_ASSIGNMENT_
Nothing but the lines from the one containing "Viewport: 2346px width, 740px" through the end of the entries below should be set down, each exactly as written.
----------
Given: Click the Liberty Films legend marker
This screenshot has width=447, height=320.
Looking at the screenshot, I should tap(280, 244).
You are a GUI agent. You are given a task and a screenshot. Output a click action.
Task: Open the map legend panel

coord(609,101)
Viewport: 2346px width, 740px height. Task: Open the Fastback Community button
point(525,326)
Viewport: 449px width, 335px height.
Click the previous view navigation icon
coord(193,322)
----------
_RESULT_
Viewport: 2346px width, 740px height. Task: Open the Fastback Community button
point(525,326)
Viewport: 449px width, 335px height.
Click the previous view navigation icon
coord(193,322)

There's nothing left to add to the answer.